Whereas, the Indian data protection regime has not taken off yet, interestingly, it was in 2018 when the endeavour for a data protection regime had started off in India, under which the first committee under the leadership of Shri B.N. Srikrishna committee had submitted the first draft of the Indian Personal Data Protection Bill, 2018. It was regarded as a landmark step in the privacy jurisprudence of India and seemed like that it will fill the gap between the market needs and individual privacy, however, there were subsequent changes suggested in the Indian PDP bill, most of the controversy revolved around few sections: such as the exemption clause under section 35, which allowed the Government to exempt any agency from the provision of the bill, however, unlike the old bill of 2018, the new bill of 2019 provided for a softer form of data localization and bifurcated data into diverse forms and categorized data which can be transferred cross-border and which cannot.

Interestingly, even this bill has not been able to see the light of the day and was followed by a Joint Parliamentary Committee report, which has suggested some incremental changes within the bill, at the prime objective, the Committee has suggested to change the name of the Personal Data Protection Bill, 2019 to Data Protection Act. As the scope of the bill has been increased to include not only personal data but also non-personal data, capable of being used as a meta-data for profiling of an individual. Further, the report has increased the role of Central Government in the Bill, additionally, keeping data-localization as a part of the ecosystem.

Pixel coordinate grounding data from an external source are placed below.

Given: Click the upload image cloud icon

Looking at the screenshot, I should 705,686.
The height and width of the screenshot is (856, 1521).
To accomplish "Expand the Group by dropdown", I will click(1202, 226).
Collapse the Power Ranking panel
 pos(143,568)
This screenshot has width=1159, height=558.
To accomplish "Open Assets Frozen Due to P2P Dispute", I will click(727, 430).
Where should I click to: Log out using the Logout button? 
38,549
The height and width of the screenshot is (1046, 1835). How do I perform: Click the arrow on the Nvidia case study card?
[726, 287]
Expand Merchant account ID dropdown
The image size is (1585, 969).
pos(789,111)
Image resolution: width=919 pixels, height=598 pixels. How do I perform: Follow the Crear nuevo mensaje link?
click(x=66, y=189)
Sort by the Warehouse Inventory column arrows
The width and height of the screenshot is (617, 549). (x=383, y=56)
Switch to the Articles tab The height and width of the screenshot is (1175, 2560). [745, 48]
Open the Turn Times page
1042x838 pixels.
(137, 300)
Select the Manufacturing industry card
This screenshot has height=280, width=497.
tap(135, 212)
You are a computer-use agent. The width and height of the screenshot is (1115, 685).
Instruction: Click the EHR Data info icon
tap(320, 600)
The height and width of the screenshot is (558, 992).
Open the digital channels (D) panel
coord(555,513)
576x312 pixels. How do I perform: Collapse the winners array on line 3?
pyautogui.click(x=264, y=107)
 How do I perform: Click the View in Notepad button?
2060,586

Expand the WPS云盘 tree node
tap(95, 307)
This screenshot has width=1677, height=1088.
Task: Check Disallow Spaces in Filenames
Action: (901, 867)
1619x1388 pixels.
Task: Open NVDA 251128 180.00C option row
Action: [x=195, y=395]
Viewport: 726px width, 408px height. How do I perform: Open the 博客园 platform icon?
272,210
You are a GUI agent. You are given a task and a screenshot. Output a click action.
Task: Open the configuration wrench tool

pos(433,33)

However, all said and done, there are news doing circle that possibly the whole of the Personal Data Protection bill may be scrapped, such news are detrimental to the ambiance of data protection regime, thus, in all expectation it was expected that India would be the first country in South-Asia to come up with its data protection regime, though it is not the first yet the possibility of turning out to be the jurisprudential leader in data protection is still there for India. There is a dire need for a data protection regulation under Indian scenario and it is about time that this void is filled up.

Conclusion

The passage of Sri Lanka’s Data Protection has given a clear leverage to Sri Lankan’s Government to further bring the changes after seeing its implementation on ground. However, the Indian lawmakers have been extremely slow in enacting Data Protection Act which has led to unreasonable delays. It is hoped that with the enactment of law by Sri Lanka, Indian Lawmakers will get an impetus to enact India’s own Data Protection Act.

Siddarth Chaturvedi is a student at Dharmashastra National Law University, Jabalpur. Ashit Kumar Srivastava is an Assistant Professor of Law, Dharmashastra National Law University, Jabalpur.